• **Instructions to follow**
Among the entries below, find each line holding "mult" and return it.

►

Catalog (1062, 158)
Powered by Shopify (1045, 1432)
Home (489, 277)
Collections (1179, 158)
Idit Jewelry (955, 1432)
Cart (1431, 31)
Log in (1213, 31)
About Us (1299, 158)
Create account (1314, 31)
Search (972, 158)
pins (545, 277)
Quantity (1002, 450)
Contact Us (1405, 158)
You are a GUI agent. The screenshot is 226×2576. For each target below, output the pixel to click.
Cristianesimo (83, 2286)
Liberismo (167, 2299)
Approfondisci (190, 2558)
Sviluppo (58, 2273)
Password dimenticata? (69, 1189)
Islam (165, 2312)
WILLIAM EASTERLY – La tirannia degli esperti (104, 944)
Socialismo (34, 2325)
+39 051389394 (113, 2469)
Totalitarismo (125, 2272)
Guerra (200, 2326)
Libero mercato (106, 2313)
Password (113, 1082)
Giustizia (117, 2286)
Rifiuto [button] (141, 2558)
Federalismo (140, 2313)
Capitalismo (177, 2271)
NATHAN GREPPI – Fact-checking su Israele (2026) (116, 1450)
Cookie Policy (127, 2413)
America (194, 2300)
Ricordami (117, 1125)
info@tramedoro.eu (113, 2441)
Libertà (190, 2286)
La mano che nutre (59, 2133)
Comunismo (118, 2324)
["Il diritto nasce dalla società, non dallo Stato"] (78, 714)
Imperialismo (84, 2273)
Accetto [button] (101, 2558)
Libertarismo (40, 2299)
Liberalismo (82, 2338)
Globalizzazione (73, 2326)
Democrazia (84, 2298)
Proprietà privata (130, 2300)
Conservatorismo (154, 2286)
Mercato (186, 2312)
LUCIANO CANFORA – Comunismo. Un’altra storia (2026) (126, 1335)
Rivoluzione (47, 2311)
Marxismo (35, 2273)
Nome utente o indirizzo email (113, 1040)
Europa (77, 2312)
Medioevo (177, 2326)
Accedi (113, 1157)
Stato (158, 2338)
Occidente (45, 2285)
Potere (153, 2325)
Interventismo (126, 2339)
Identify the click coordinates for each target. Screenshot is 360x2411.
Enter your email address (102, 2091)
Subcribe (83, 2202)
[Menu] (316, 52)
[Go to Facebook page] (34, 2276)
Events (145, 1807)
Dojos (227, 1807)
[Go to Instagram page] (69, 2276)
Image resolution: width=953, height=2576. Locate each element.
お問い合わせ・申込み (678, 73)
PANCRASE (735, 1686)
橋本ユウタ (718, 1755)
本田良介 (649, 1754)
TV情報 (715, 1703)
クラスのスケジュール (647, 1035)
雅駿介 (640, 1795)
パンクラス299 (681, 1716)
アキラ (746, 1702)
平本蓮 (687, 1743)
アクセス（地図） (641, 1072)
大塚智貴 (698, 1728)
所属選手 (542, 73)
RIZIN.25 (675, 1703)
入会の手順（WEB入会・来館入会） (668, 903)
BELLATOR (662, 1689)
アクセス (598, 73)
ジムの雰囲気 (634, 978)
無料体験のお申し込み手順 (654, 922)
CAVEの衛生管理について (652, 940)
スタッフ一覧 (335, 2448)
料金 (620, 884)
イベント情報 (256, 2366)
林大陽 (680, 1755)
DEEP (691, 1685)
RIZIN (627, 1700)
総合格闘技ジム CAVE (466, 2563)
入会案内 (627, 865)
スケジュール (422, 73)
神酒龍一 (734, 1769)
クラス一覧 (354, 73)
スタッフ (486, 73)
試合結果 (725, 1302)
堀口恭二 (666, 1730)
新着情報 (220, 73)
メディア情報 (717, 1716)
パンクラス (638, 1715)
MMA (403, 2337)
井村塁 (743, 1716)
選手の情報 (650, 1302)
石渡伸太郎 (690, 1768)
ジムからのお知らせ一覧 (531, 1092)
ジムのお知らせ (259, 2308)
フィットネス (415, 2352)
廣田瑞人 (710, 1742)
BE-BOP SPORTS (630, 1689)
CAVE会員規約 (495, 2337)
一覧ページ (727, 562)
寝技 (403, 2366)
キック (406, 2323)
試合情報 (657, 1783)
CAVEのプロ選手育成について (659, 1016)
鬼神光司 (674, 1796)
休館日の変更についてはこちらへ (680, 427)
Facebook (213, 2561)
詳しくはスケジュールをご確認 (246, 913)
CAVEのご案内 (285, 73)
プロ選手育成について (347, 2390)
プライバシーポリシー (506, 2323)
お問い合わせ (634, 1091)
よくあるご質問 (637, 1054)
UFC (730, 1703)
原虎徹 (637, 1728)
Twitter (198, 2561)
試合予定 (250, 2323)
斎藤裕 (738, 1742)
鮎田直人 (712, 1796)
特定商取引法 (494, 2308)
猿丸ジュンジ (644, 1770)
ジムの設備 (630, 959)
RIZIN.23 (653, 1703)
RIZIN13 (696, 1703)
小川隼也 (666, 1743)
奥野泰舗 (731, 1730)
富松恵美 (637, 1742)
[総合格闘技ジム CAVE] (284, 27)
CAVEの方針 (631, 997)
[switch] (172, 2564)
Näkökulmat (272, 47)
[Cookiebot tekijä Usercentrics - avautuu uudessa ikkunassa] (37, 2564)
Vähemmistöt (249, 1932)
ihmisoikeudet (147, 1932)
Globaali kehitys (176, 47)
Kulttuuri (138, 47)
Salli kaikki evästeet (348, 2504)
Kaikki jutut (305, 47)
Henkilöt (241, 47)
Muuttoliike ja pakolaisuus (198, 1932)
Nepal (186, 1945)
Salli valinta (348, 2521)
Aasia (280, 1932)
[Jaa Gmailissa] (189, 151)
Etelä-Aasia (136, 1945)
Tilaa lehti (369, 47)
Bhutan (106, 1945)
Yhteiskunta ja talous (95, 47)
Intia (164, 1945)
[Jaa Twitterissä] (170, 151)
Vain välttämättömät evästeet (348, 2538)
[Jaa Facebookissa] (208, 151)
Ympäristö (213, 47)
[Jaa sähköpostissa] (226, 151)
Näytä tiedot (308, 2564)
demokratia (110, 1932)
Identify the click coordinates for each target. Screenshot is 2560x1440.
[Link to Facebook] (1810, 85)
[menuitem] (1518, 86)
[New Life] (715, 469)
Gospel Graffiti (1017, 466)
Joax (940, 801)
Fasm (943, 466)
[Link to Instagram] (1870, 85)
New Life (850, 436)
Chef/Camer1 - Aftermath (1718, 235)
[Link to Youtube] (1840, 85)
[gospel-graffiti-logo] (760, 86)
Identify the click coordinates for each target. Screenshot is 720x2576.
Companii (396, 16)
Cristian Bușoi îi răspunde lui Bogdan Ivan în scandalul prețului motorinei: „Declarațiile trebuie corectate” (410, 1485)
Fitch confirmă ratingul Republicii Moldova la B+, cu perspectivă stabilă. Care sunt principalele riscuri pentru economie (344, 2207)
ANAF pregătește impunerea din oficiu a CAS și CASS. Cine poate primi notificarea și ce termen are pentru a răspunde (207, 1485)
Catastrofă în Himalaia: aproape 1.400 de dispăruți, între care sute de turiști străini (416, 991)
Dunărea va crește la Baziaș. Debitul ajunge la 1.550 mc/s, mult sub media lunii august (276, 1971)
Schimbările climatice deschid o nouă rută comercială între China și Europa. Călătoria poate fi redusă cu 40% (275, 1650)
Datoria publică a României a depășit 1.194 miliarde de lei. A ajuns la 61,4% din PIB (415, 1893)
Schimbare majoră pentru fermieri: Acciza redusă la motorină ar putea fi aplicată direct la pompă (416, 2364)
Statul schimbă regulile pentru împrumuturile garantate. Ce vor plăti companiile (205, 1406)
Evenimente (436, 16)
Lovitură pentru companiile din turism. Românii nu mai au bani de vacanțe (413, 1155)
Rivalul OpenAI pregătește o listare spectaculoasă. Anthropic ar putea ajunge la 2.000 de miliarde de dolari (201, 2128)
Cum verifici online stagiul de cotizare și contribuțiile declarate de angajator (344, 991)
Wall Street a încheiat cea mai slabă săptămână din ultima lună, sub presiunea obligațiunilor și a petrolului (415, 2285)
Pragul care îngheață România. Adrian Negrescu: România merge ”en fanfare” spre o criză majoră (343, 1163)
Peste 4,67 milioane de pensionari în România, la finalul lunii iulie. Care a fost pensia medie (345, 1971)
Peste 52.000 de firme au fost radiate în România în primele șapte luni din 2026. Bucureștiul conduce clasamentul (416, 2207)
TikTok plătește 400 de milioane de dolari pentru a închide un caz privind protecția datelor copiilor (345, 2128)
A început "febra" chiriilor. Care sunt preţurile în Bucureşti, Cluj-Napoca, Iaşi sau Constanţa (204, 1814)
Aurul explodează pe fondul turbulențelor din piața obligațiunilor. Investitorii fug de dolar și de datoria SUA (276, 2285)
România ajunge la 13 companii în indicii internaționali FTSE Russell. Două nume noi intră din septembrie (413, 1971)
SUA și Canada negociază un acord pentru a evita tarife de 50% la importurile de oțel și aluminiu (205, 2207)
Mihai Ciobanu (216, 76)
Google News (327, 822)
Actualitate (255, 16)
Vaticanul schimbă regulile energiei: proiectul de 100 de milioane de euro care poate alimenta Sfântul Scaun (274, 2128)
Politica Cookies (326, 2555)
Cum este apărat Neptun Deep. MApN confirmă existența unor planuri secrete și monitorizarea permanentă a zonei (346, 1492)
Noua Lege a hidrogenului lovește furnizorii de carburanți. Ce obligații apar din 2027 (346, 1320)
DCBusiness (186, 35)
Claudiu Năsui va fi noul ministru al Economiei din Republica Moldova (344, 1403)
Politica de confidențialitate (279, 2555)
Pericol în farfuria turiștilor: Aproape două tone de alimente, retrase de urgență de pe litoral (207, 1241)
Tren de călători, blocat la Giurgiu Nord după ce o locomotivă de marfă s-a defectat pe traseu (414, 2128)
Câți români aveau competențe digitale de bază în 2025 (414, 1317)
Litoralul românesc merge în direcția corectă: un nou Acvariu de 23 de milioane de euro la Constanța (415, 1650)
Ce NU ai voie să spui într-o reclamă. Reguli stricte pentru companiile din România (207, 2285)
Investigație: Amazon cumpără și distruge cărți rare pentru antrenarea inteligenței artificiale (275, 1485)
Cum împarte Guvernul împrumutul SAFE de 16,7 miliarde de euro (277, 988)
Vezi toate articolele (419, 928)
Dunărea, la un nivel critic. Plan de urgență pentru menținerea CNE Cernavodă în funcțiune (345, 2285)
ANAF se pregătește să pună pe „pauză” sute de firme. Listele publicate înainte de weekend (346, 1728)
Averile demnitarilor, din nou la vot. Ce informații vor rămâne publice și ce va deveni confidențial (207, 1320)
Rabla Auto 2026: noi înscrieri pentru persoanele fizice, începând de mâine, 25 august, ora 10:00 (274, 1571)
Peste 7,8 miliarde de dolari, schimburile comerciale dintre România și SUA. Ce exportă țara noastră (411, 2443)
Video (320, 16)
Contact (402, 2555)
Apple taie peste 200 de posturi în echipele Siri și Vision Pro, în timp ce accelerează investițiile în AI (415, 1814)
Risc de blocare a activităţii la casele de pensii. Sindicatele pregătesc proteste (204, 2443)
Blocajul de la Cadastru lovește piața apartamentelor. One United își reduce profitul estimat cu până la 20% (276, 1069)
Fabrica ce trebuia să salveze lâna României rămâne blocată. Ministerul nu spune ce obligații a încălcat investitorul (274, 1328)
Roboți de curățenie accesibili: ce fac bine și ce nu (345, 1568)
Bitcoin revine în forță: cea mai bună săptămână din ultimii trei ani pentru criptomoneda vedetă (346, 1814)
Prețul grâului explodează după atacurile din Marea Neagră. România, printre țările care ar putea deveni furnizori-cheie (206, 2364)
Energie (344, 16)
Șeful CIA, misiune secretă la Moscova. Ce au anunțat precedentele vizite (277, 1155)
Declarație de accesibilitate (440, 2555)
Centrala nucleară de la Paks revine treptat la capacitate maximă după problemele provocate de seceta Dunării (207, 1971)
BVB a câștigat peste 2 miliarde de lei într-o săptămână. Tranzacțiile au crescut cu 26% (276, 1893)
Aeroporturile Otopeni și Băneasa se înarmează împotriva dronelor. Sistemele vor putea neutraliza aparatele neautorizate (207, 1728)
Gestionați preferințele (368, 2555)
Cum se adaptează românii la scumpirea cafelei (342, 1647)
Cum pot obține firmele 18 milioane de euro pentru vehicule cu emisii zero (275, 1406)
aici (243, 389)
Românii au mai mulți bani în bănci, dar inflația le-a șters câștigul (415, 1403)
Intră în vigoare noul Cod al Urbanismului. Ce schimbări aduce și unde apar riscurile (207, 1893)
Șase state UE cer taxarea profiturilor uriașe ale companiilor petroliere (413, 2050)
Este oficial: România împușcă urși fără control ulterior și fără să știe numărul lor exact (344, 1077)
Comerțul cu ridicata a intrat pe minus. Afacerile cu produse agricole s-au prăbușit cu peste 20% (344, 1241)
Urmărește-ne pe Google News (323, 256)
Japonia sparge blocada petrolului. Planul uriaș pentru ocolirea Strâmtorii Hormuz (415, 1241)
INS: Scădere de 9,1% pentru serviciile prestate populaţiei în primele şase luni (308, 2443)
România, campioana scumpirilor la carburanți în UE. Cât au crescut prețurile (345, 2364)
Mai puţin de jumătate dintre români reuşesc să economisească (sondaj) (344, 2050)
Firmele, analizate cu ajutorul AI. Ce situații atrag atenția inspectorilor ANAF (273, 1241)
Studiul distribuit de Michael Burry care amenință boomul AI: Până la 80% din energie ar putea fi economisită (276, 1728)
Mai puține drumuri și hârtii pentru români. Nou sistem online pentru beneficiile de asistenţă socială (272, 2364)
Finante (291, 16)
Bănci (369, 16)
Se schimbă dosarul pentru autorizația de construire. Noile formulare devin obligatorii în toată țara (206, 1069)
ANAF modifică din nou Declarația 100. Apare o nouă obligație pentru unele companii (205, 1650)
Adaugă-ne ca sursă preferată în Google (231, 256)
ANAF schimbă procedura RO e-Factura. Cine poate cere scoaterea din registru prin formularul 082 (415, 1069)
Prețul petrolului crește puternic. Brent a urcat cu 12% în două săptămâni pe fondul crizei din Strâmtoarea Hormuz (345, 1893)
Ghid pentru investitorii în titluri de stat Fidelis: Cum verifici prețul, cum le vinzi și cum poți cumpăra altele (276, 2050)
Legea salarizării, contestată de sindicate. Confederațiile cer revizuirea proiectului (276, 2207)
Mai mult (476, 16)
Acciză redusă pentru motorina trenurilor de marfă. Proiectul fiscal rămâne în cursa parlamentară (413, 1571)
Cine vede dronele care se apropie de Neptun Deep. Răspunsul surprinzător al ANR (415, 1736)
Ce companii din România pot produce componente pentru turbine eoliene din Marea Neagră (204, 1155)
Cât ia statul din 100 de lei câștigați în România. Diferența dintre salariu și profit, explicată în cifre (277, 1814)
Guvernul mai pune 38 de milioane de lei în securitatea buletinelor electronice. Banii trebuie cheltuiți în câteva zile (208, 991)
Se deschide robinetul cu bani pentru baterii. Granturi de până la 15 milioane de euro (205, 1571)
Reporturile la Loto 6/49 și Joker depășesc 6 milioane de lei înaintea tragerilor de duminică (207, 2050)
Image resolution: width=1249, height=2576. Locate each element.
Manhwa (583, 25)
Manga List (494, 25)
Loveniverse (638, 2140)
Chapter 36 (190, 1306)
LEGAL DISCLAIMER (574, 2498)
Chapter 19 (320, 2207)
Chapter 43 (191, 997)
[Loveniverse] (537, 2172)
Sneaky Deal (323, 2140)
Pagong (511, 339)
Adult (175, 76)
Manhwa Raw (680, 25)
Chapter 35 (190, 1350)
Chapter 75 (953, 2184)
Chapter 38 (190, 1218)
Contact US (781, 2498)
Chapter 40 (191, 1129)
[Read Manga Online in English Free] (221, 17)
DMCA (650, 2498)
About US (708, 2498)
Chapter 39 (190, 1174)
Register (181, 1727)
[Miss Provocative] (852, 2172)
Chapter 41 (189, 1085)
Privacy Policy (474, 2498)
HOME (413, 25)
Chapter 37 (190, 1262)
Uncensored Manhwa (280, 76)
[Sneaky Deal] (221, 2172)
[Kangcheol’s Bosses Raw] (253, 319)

◄

• **Task output**
Dunărea va crește la Baziaș. Debitul ajunge la 1.550 mc/s, mult sub media lunii august (276, 1971)
Mai mult (476, 16)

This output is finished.